From: Paolo Bonzini <pbonzini@redhat.com>
To: "Michael S. Tsirkin" <mst@redhat.com>
Cc: qemu-devel@nongnu.org
Subject: Re: [Qemu-devel] [PATCH v2 00/38] Delay destruction of memory regions to instance_finalize
Date: Wed, 18 Sep 2013 00:02:51 +0200 [thread overview]
Message-ID: <5238D18B.6020901@redhat.com> (raw)
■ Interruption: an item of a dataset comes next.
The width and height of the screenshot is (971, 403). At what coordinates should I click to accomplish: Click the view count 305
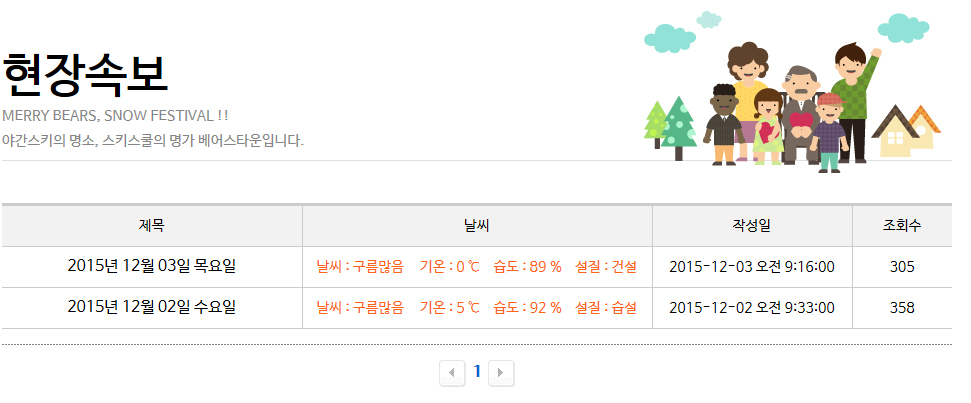click(x=902, y=267)
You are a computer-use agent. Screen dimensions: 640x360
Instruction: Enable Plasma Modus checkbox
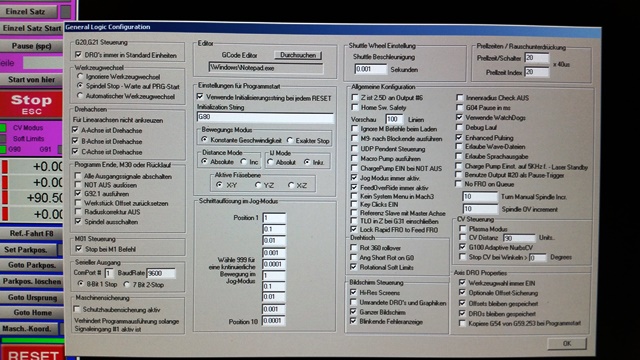[462, 229]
In-Reply-To: <20130917195123.GB21419@redhat.com>
Il 17/09/2013 21:51, Michael S. Tsirkin ha scritto:
> A much more interesting case is e.g. disabling memory.
> E.g.
>
> config write (disable memory)
> read (flush out outstanding writes)
> write <- must now have no effect
This works already. memory_region_del_subregion is synchronous, and
will remain synchronous wrt the current CPU even after memory dispatch
is moved out of the BQL.
This is racy of course:
VCPU 1 VCPU 2
------------------------------------------------------------
config write (disable memory) write
read
This is also racy:
VCPU 1 DMA to MMIO region
------------------------------------------------------------
config write (disable memory) write
read
This is the case where a write from another device can do weird things
such as causing a packet to be transmitted on a NIC. As you wrote (and
I agree) device removal is a superset of disabling memory and bus
master; ergo, if we handle it for disabling memory we need to handle it
for device removal too. This is why I believe qemu_del_nic belongs in
instance_finalize.
> Or disabling bus master:
>
> config write (disable bus master)
> read (flush in outstanding writes)
> <- device must now not change memory
This doesn't work. The problem is that when you disable bus master any
previous call to address_space_map remains mapped. Whoever called
address_space_map can and will write blindly to that area.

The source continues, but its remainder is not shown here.